### In cosa consiste
Per favore, secondo il brano su Bush e l'Onu, quale risoluzione ha riconosciuto il governo provvisorio?

### Estratto del documento
Nonostante le apparenze, George W. Bush ha avuto fin qui un approccio più conciliante con il Palazzo di Vetro rispetto ai suoi predecessori. Avrebbe potuto ignorarlo, farne a meno, ridurlo a ente inutile, specie dopo che il Consiglio di Sicurezza aveva deciso di non dare seguito alla sua stessa risoluzione, la diciassettesima, quella che dava "l’opportunità finale" al regime di Saddam e che prevedeva "gravi conseguenze" per la "violazione concreta" della decisione del Consiglio di Sicurezza numero 1441. Ma non lo ha fatto. Liberata Baghdad con una "coalizione dei volenterosi" formata per l’occasione, Bush è subito tornato all’Onu invece che procedere da solo. Prima ha ricevuto la legittimazione dell’occupazione (risoluzione 1483), poi il riconoscimento del governo provvisorio e l’invio di una missione dell’Onu (risoluzione 1500) e, infine, il calendario del processo democratico ed elettorale (1511). Nel 2003, Bush ha salvato due volte la credibilità dell’Onu: prima facendo rispettare le decisioni prese dalle Nazioni Unite, perché "quando l’Onu promette gravi conseguenze, devono seguire gravi conseguenze". Poi coinvolgendo il Palazzo di Vetro in Iraq. Se non lo avesse fatto, l’Onu sarebbe rimasto fuori dal processo di democratizzazione del medio oriente e quindi condannato all’irrilevanza politica nell’area.

### Raccolta di voci
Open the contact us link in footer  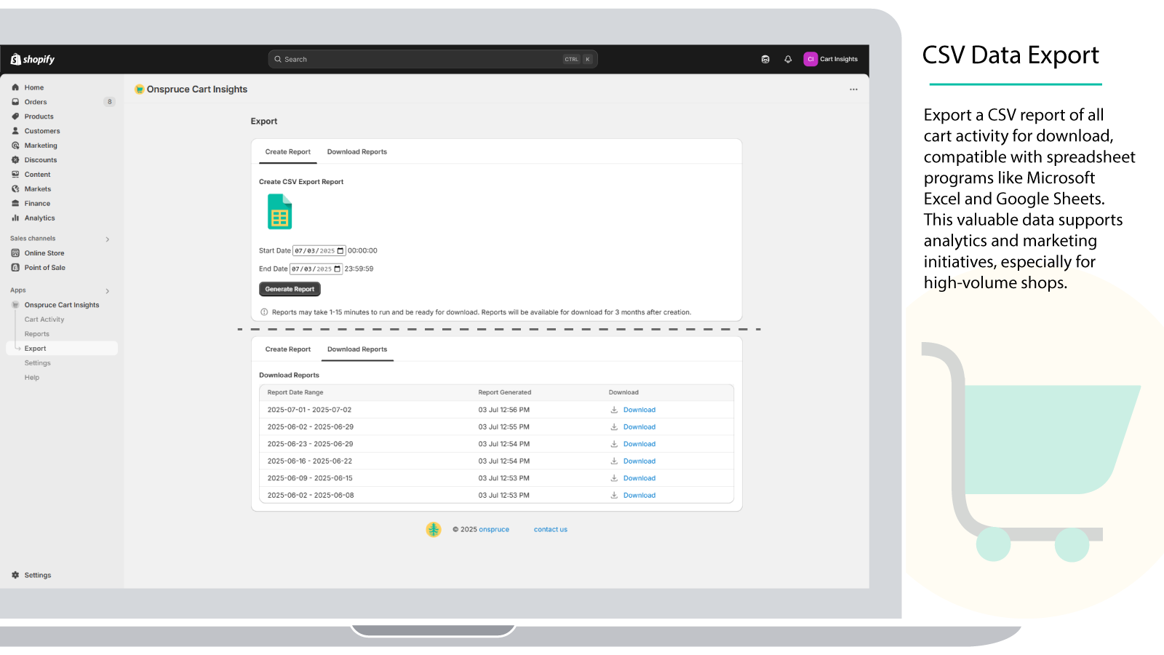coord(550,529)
---
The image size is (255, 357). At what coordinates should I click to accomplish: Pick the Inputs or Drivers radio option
==
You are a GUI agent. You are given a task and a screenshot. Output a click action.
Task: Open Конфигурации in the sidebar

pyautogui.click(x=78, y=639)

### Soluzione completa
La risoluzione 1500.